INSTRUCTIONS TO FOLLOW: Pictures aside, copy exactly each line from the one that holds "Where should I click to: Click the" through the last line of the records below.

== TASK MATERIAL ==

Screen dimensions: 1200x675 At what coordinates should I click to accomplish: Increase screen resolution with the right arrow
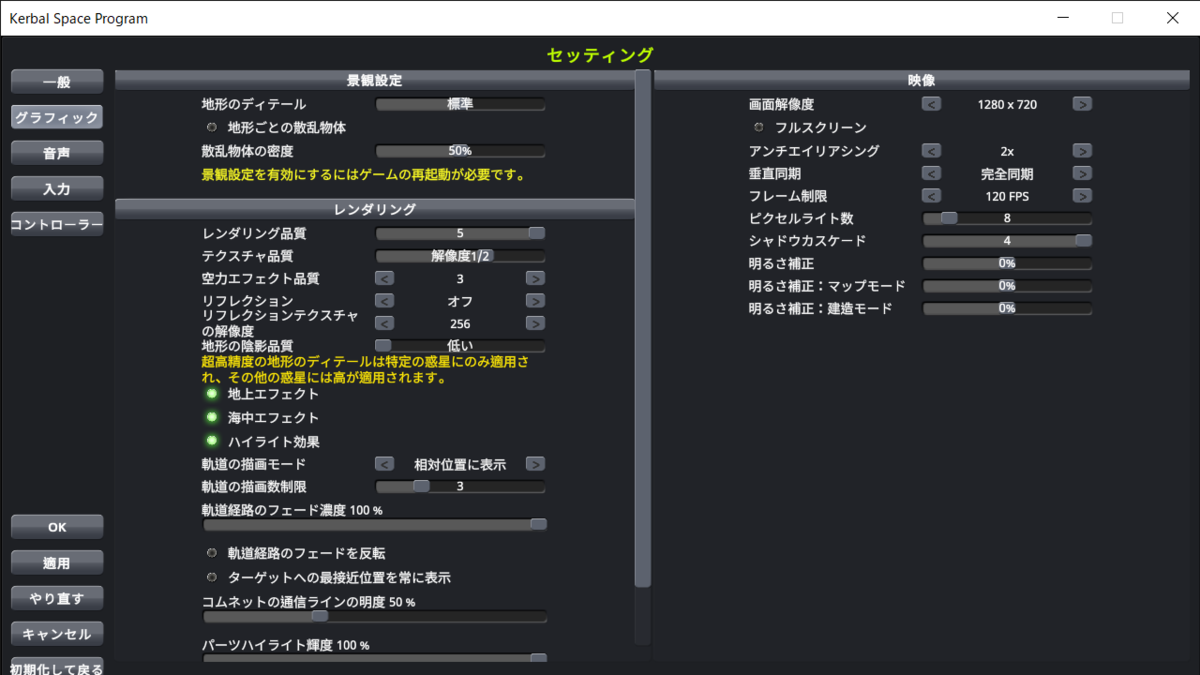[1081, 103]
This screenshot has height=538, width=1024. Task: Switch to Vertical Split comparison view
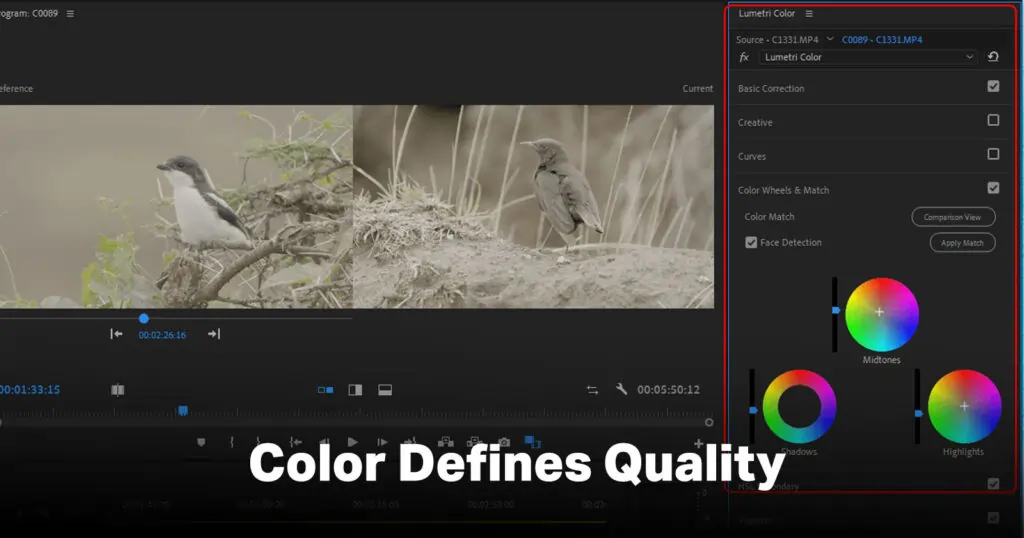[355, 390]
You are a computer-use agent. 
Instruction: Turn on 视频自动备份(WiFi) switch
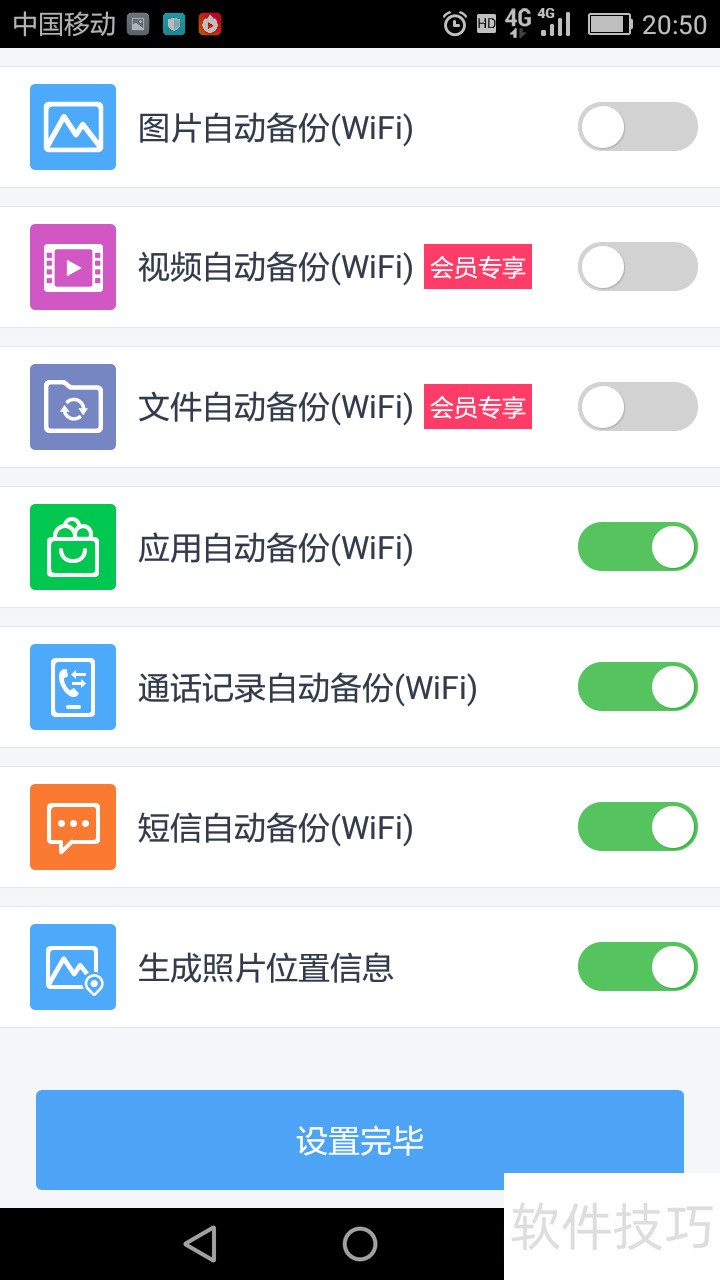point(637,267)
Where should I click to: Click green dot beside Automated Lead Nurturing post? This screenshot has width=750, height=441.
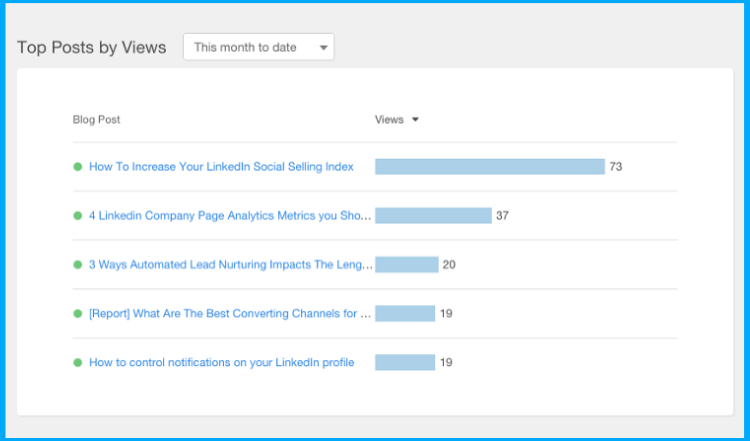tap(78, 265)
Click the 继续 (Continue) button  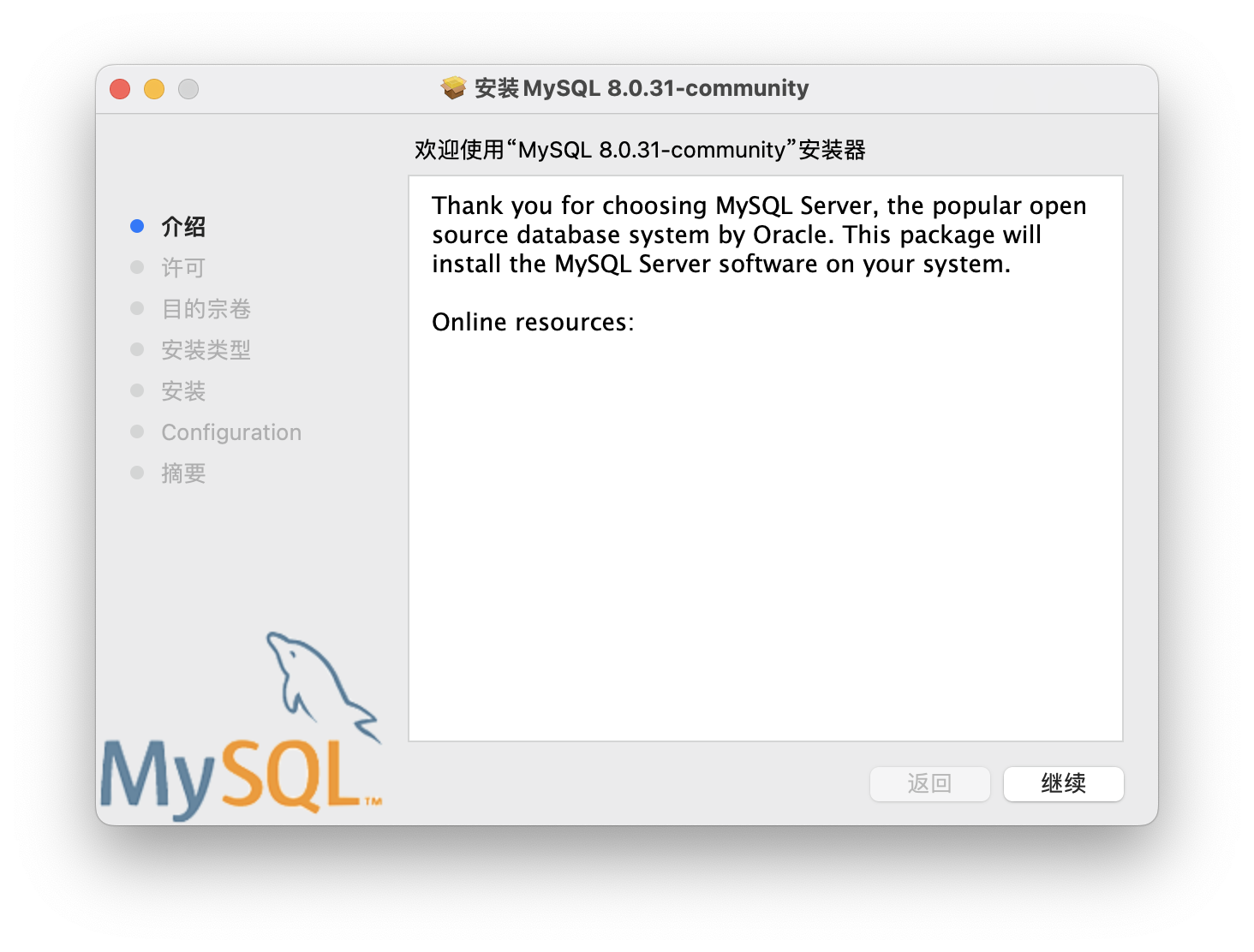pos(1063,783)
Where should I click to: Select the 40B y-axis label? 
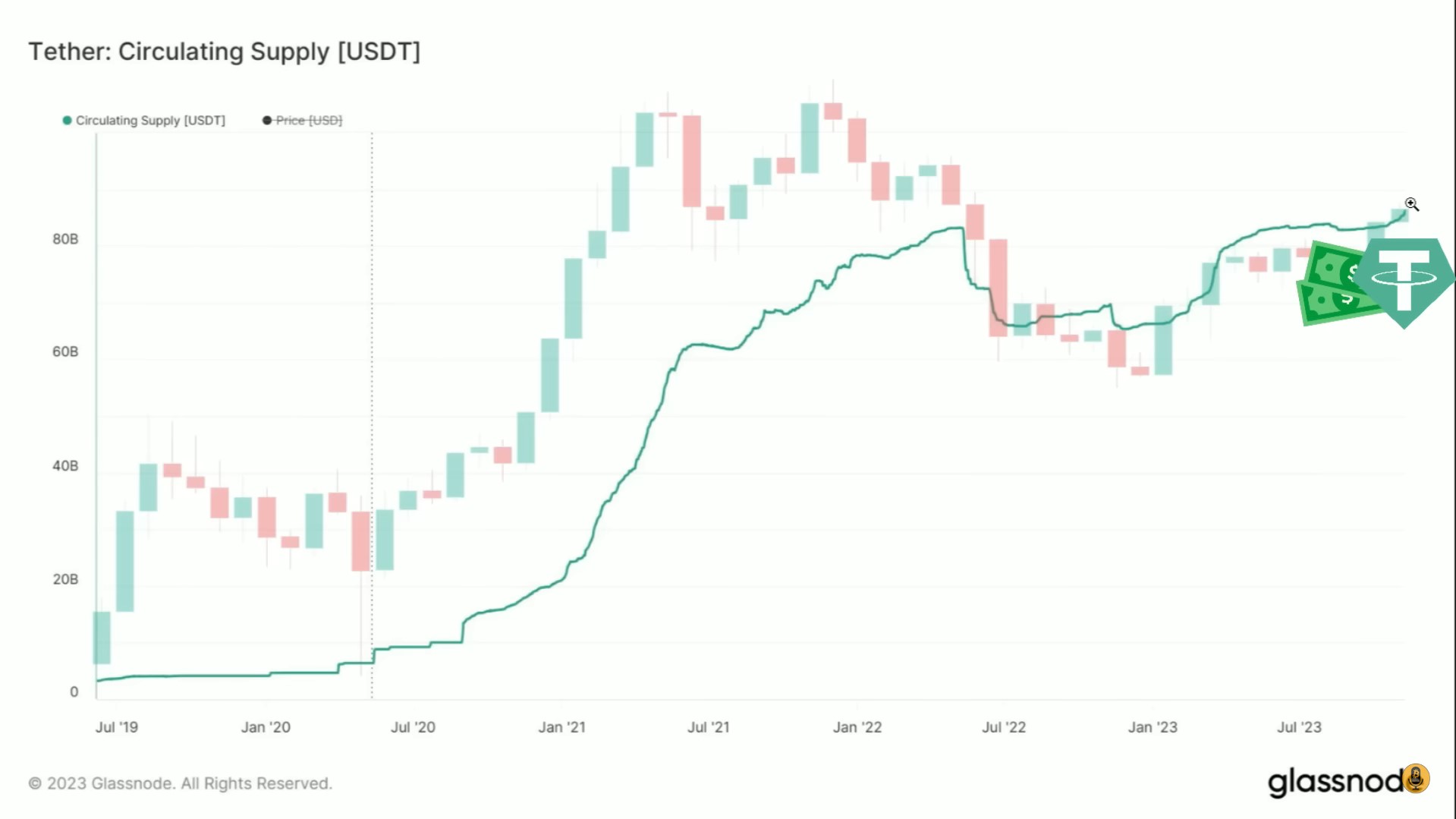65,466
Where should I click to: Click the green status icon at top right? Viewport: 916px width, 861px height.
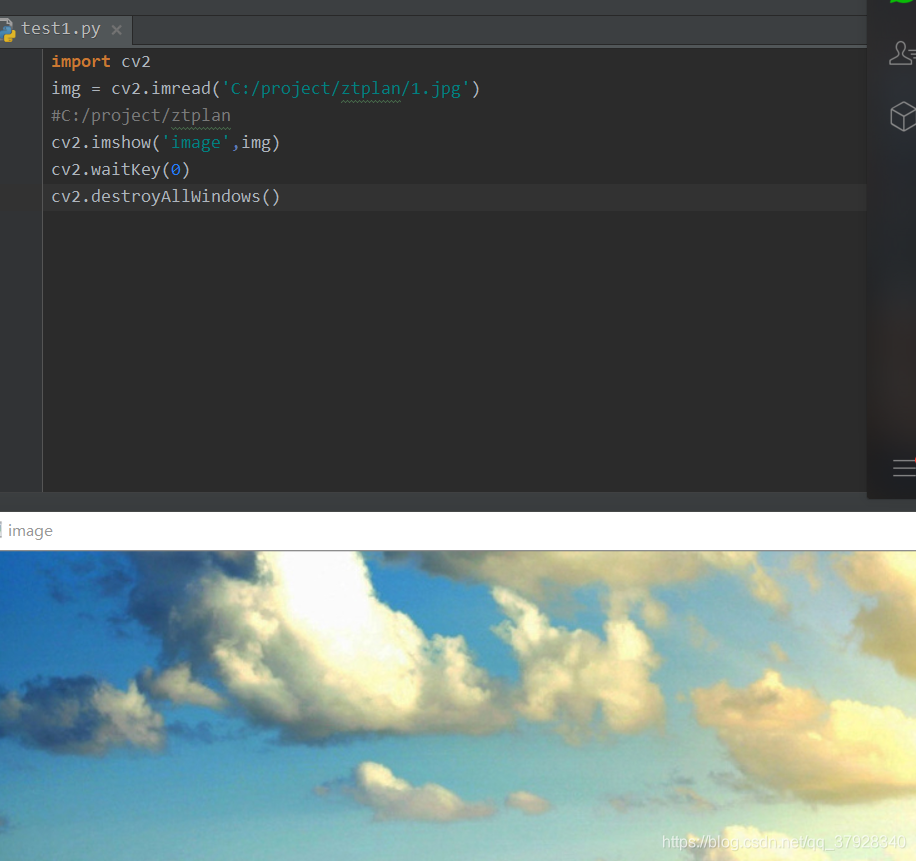point(901,5)
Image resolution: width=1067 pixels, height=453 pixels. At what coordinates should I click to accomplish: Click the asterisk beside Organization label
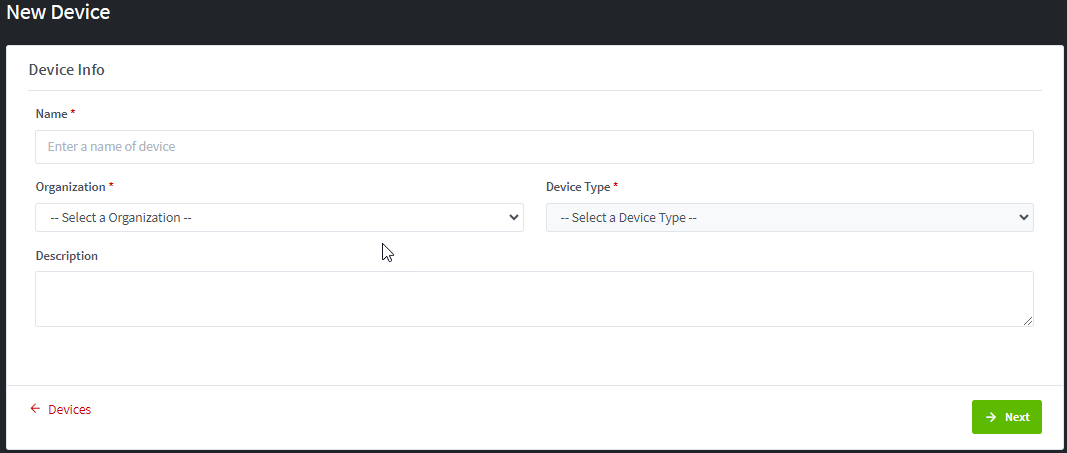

===

RESULT:
Where should I click to: Click the green status icon at top right? Viewport: 916px width, 861px height.
point(901,5)
Image resolution: width=1067 pixels, height=453 pixels. At what coordinates should I click to accomplish: Click the asterisk beside Organization label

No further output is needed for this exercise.